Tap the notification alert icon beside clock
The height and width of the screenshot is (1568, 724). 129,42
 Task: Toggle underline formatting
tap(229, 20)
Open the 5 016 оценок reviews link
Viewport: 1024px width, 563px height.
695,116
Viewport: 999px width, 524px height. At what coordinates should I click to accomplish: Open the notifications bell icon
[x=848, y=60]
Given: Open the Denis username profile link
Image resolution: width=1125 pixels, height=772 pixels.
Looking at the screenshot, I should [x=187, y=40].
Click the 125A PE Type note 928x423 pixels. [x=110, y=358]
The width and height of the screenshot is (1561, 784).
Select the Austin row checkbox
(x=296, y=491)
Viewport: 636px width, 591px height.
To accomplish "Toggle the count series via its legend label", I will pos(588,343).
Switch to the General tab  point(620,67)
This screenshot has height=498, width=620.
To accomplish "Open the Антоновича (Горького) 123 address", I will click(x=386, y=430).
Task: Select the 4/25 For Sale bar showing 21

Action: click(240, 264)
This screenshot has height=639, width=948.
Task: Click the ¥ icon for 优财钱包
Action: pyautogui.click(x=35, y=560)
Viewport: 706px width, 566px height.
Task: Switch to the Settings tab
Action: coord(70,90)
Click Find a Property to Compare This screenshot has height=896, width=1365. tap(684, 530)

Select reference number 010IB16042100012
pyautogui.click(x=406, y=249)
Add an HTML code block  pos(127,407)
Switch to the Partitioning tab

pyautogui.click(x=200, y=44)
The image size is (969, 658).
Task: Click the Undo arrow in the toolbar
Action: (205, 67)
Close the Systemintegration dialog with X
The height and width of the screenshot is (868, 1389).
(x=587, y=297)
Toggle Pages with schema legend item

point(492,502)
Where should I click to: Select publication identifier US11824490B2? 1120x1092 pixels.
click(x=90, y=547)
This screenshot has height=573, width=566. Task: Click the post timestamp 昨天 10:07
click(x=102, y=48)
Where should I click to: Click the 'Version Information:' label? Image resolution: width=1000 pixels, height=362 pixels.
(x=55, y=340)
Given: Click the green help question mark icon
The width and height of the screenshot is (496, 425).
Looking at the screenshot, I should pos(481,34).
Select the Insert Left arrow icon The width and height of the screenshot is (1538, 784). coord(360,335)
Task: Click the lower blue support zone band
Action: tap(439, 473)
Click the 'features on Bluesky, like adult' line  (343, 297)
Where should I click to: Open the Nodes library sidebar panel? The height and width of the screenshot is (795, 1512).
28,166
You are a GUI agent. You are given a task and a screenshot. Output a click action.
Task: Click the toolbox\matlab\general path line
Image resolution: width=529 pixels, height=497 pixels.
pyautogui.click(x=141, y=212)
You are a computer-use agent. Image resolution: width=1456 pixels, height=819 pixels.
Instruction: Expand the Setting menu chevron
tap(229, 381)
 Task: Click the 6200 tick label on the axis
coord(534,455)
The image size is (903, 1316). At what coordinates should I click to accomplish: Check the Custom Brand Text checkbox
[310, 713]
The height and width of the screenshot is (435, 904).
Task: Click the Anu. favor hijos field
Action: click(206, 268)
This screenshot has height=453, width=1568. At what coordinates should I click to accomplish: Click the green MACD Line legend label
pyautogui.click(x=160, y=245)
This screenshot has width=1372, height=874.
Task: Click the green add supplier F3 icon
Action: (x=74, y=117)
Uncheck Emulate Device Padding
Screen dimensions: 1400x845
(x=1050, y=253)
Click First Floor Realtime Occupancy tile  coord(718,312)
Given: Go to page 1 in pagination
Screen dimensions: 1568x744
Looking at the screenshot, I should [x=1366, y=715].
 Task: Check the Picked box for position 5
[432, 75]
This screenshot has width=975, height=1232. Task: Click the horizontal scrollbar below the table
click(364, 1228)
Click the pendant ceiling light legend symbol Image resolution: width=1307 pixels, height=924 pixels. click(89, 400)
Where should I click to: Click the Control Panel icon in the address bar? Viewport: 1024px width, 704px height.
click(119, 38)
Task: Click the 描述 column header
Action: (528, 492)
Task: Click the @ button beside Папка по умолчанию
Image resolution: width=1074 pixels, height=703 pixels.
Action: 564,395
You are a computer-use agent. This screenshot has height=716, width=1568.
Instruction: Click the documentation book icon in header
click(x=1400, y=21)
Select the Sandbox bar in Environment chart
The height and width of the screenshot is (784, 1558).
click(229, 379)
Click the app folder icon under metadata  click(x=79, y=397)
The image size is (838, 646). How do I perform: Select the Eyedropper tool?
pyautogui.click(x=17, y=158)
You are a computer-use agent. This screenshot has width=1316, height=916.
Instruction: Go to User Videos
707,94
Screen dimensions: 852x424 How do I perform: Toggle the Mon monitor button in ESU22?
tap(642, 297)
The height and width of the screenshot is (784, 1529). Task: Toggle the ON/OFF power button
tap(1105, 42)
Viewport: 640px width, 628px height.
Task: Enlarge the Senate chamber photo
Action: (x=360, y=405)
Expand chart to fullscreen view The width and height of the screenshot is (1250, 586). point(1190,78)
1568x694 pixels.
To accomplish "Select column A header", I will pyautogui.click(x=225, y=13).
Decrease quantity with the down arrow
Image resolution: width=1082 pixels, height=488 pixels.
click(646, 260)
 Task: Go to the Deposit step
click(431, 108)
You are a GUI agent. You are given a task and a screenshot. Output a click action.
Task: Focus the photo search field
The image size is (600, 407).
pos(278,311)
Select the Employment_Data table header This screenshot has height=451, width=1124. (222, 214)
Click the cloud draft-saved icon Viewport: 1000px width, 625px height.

##############################

# TO BE DONE
Copy out all of the material above word for word, line by line, changing nothing.

# TASK OUTPUT
Tap the notification alert icon beside clock
The height and width of the screenshot is (1568, 724). 129,42
 Task: Toggle underline formatting
tap(229, 20)
Open the 5 016 оценок reviews link
Viewport: 1024px width, 563px height.
695,116
Viewport: 999px width, 524px height. At what coordinates should I click to accomplish: Open the notifications bell icon
[x=848, y=60]
Given: Open the Denis username profile link
Image resolution: width=1125 pixels, height=772 pixels.
Looking at the screenshot, I should [x=187, y=40].
Click the 125A PE Type note 928x423 pixels. [x=110, y=358]
The width and height of the screenshot is (1561, 784).
Select the Austin row checkbox
(x=296, y=491)
Viewport: 636px width, 591px height.
To accomplish "Toggle the count series via its legend label", I will pos(588,343).
Switch to the General tab  point(620,67)
This screenshot has height=498, width=620.
To accomplish "Open the Антоновича (Горького) 123 address", I will click(x=386, y=430).
Task: Select the 4/25 For Sale bar showing 21

Action: click(240, 264)
This screenshot has height=639, width=948.
Task: Click the ¥ icon for 优财钱包
Action: pyautogui.click(x=35, y=560)
Viewport: 706px width, 566px height.
Task: Switch to the Settings tab
Action: coord(70,90)
Click Find a Property to Compare This screenshot has height=896, width=1365. tap(684, 530)

Select reference number 010IB16042100012
pyautogui.click(x=406, y=249)
Add an HTML code block  pos(127,407)
Switch to the Partitioning tab

pyautogui.click(x=200, y=44)
The image size is (969, 658).
Task: Click the Undo arrow in the toolbar
Action: (205, 67)
Close the Systemintegration dialog with X
The height and width of the screenshot is (868, 1389).
(x=587, y=297)
Toggle Pages with schema legend item

point(492,502)
Where should I click to: Select publication identifier US11824490B2? 1120x1092 pixels.
click(x=90, y=547)
This screenshot has height=573, width=566. Task: Click the post timestamp 昨天 10:07
click(x=102, y=48)
Where should I click to: Click the 'Version Information:' label? Image resolution: width=1000 pixels, height=362 pixels.
(x=55, y=340)
Given: Click the green help question mark icon
The width and height of the screenshot is (496, 425).
Looking at the screenshot, I should pos(481,34).
Select the Insert Left arrow icon The width and height of the screenshot is (1538, 784). coord(360,335)
Task: Click the lower blue support zone band
Action: tap(439, 473)
Click the 'features on Bluesky, like adult' line  (343, 297)
Where should I click to: Open the Nodes library sidebar panel? The height and width of the screenshot is (795, 1512).
28,166
You are a GUI agent. You are given a task and a screenshot. Output a click action.
Task: Click the toolbox\matlab\general path line
Image resolution: width=529 pixels, height=497 pixels.
pyautogui.click(x=141, y=212)
You are a computer-use agent. Image resolution: width=1456 pixels, height=819 pixels.
Instruction: Expand the Setting menu chevron
tap(229, 381)
 Task: Click the 6200 tick label on the axis
coord(534,455)
The image size is (903, 1316). At what coordinates should I click to accomplish: Check the Custom Brand Text checkbox
[310, 713]
The height and width of the screenshot is (435, 904).
Task: Click the Anu. favor hijos field
Action: click(206, 268)
This screenshot has height=453, width=1568. At what coordinates should I click to accomplish: Click the green MACD Line legend label
pyautogui.click(x=160, y=245)
This screenshot has width=1372, height=874.
Task: Click the green add supplier F3 icon
Action: (x=74, y=117)
Uncheck Emulate Device Padding
Screen dimensions: 1400x845
(x=1050, y=253)
Click First Floor Realtime Occupancy tile  coord(718,312)
Given: Go to page 1 in pagination
Screen dimensions: 1568x744
Looking at the screenshot, I should [x=1366, y=715].
 Task: Check the Picked box for position 5
[432, 75]
This screenshot has width=975, height=1232. Task: Click the horizontal scrollbar below the table
click(364, 1228)
Click the pendant ceiling light legend symbol Image resolution: width=1307 pixels, height=924 pixels. click(89, 400)
Where should I click to: Click the Control Panel icon in the address bar? Viewport: 1024px width, 704px height.
click(119, 38)
Task: Click the 描述 column header
Action: (528, 492)
Task: Click the @ button beside Папка по умолчанию
Image resolution: width=1074 pixels, height=703 pixels.
Action: 564,395
You are a computer-use agent. This screenshot has height=716, width=1568.
Instruction: Click the documentation book icon in header
click(x=1400, y=21)
Select the Sandbox bar in Environment chart
The height and width of the screenshot is (784, 1558).
click(229, 379)
Click the app folder icon under metadata  click(x=79, y=397)
The image size is (838, 646). How do I perform: Select the Eyedropper tool?
pyautogui.click(x=17, y=158)
You are a computer-use agent. This screenshot has width=1316, height=916.
Instruction: Go to User Videos
707,94
Screen dimensions: 852x424 How do I perform: Toggle the Mon monitor button in ESU22?
tap(642, 297)
The height and width of the screenshot is (784, 1529). Task: Toggle the ON/OFF power button
tap(1105, 42)
Viewport: 640px width, 628px height.
Task: Enlarge the Senate chamber photo
Action: (x=360, y=405)
Expand chart to fullscreen view The width and height of the screenshot is (1250, 586). point(1190,78)
1568x694 pixels.
To accomplish "Select column A header", I will pyautogui.click(x=225, y=13).
Decrease quantity with the down arrow
Image resolution: width=1082 pixels, height=488 pixels.
click(646, 260)
 Task: Go to the Deposit step
click(431, 108)
You are a GUI agent. You are given a task and a screenshot. Output a click action.
Task: Focus the photo search field
The image size is (600, 407).
pos(278,311)
Select the Employment_Data table header This screenshot has height=451, width=1124. (222, 214)
Click the cloud draft-saved icon Viewport: 1000px width, 625px height.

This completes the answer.